Tarefas a realizar:
1. Por favor, reproduza o trecho do texto sobre a alteração de numeração predial, começando em "- Processo 1045458-29.8.26.0100, São" e terminando em "suscitação de dúvida.".
2. Resuma em duas frases o texto sobre a alteração de numeração predial.

+++ Trecho fornecido +++

1045458-29.2014.8.26.0100. Especialidade objetiva – alteração de numeração predial
Processo 1045458-29.2014.8.26.0100 – Protocolo 273.292
Interessado: CM.
Especialidade objetiva. Numeração predial. Alteração de numeração predial. Necessidade de certidão municipal para a prática do ato de averbação (art. 167, II, 4 c.c. art. 246, § 1º da LRP).
- Processo 1045458-29.8.26.0100, São Paulo, j. 3.6.14, juiza: Tânia Mara Ahualli – decisão
À Excelentíssima Senhora
Dra. TÂNIA MARA AHUALLI,
Juíza de Direito da 1ª vara de Registros Públicos de São Paulo
Sérgio Jacomino, 5º Oficial de Registro de Imóveis da Capital de São Paulo, atendendo requerimento formulado pelo interessado vem, nos termos do art. 198 da LRP, suscitar dúvida pelos fatos e fundamentos seguintes.
Foi apresentado para registro a escritura pública de inventário e partilha lavrada nas notas do 2º Tabelião de Notas da Capital (livro 2.524, p. 349 e ss.) relativa ao inventário extrajudicial de JMF.
O título foi sucessivamente prenotado até que, reapresentado, e novamente prenotado (protocolo 273.292), remanescendo um único óbice oposto ao seu ingresso, os interessados, não se conformando, requereram a suscitação de dúvida.
Permanece a inscrição no Livro 1 – Protocolo em vigor até a solução definitiva deste processo de dúvida, nos termos do art. 203 da mesma LRP.

+++ Linhas do conjunto +++

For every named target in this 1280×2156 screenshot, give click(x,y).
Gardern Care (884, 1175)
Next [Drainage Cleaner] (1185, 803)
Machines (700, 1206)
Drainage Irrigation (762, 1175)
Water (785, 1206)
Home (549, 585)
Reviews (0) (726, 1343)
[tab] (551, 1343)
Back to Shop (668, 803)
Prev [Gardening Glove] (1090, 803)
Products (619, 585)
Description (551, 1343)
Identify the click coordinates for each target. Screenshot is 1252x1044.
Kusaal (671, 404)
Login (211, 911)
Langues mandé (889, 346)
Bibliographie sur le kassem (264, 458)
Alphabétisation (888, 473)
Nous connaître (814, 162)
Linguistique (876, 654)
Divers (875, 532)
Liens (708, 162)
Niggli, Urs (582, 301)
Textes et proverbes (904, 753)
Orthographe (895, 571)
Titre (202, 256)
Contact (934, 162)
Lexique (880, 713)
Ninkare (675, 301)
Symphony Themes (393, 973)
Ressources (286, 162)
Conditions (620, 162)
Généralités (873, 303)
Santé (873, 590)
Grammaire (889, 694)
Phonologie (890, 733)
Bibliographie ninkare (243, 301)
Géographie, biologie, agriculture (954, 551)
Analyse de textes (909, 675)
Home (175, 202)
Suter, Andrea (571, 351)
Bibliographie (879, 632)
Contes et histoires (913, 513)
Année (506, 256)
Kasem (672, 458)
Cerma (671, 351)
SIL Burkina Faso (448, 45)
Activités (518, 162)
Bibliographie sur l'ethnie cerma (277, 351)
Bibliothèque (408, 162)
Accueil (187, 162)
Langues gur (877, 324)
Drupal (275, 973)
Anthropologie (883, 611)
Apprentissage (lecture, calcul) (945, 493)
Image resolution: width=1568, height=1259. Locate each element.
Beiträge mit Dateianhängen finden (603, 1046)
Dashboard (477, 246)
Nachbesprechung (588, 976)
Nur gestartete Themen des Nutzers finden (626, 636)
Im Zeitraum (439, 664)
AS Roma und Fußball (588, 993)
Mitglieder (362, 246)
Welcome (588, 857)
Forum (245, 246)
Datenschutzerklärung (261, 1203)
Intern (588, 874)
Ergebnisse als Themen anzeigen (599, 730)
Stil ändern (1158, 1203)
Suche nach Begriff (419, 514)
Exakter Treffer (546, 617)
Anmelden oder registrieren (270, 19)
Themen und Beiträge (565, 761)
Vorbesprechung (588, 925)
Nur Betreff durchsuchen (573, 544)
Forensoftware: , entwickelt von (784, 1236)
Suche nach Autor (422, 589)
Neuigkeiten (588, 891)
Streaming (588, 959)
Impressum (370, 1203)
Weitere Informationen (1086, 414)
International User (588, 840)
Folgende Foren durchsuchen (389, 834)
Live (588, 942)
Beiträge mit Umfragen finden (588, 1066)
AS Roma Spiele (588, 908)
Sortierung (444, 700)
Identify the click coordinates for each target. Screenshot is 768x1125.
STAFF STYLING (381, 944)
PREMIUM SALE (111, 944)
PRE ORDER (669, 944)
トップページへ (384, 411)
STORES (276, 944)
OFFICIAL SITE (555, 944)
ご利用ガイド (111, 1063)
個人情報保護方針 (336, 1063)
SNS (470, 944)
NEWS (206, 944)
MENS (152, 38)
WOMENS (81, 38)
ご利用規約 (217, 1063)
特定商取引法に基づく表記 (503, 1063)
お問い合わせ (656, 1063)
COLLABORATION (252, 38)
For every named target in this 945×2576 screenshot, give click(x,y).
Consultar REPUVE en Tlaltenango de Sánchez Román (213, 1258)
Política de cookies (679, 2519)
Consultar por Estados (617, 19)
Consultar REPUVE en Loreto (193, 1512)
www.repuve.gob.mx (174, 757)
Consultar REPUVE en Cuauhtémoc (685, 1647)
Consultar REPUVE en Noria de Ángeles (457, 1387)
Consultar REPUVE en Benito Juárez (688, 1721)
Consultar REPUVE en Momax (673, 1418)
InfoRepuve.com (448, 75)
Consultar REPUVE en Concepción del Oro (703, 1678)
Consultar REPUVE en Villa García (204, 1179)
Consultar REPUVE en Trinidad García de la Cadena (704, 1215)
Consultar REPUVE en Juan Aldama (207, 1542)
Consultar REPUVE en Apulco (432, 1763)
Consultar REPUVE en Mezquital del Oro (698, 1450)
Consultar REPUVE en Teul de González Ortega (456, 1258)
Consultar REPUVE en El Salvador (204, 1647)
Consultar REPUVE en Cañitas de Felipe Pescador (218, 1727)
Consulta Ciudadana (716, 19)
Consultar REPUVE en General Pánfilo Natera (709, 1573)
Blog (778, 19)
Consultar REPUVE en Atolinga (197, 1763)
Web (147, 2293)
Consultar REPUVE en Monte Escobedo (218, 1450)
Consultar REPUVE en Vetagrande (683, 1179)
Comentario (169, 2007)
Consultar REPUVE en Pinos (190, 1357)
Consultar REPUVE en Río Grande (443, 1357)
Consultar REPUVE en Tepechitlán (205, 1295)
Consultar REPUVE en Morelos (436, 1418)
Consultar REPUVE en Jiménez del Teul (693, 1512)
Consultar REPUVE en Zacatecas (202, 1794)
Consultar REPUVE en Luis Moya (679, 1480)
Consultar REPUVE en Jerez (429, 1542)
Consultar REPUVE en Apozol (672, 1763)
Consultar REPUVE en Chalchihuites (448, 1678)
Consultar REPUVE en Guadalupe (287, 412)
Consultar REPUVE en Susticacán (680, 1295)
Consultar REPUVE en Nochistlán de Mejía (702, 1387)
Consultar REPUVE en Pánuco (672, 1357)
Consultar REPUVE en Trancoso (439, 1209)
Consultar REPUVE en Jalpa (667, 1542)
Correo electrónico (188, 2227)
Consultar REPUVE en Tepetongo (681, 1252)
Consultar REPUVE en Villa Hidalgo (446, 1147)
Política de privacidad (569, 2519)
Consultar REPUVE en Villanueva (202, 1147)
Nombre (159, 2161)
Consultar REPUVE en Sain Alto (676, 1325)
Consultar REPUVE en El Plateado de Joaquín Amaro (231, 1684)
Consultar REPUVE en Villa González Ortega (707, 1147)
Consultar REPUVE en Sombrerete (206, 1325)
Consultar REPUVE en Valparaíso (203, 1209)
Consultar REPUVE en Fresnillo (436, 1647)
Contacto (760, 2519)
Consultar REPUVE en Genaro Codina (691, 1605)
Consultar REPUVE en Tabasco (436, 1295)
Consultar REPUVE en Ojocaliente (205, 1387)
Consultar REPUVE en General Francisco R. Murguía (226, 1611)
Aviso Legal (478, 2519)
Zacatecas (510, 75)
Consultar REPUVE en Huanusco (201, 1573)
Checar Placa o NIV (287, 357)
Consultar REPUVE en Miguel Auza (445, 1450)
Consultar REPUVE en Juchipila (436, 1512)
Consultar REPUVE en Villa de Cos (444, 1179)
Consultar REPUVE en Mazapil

+++

Soluções dos exercícios:
1.
- Processo 1045458-29.8.26.0100, São Paulo, j. 3.6.14, juiza: Tânia Mara Ahualli – decisão
À Excelentíssima Senhora
Dra. TÂNIA MARA AHUALLI,
Juíza de Direito da 1ª vara de Registros Públicos de São Paulo
Sérgio Jacomino, 5º Oficial de Registro de Imóveis da Capital de São Paulo, atendendo requerimento formulado pelo interessado vem, nos termos do art. 198 da LRP, suscitar dúvida pelos fatos e fundamentos seguintes.
Foi apresentado para registro a escritura pública de inventário e partilha lavrada nas notas do 2º Tabelião de Notas da Capital (livro 2.524, p. 349 e ss.) relativa ao inventário extrajudicial de JMF.
O título foi sucessivamente prenotado até que, reapresentado, e novamente prenotado (protocolo 273.292), remanescendo um único óbice oposto ao seu ingresso, os interessados, não se conformando, requereram a suscitação de dúvida.

2. Sérgio Jacomino, 5º Oficial de Registro de Imóveis da Capital de São Paulo, suscita dúvida perante a juíza da 1ª Vara de Registros Públicos, a requerimento do interessado e nos termos do art. 198 da LRP. A escritura pública de inventário e partilha de JMF foi apresentada para registro e restou um único óbice ao seu ingresso, e a prenotação (protocolo 273.292) permanece em vigor até a solução definitiva da dúvida.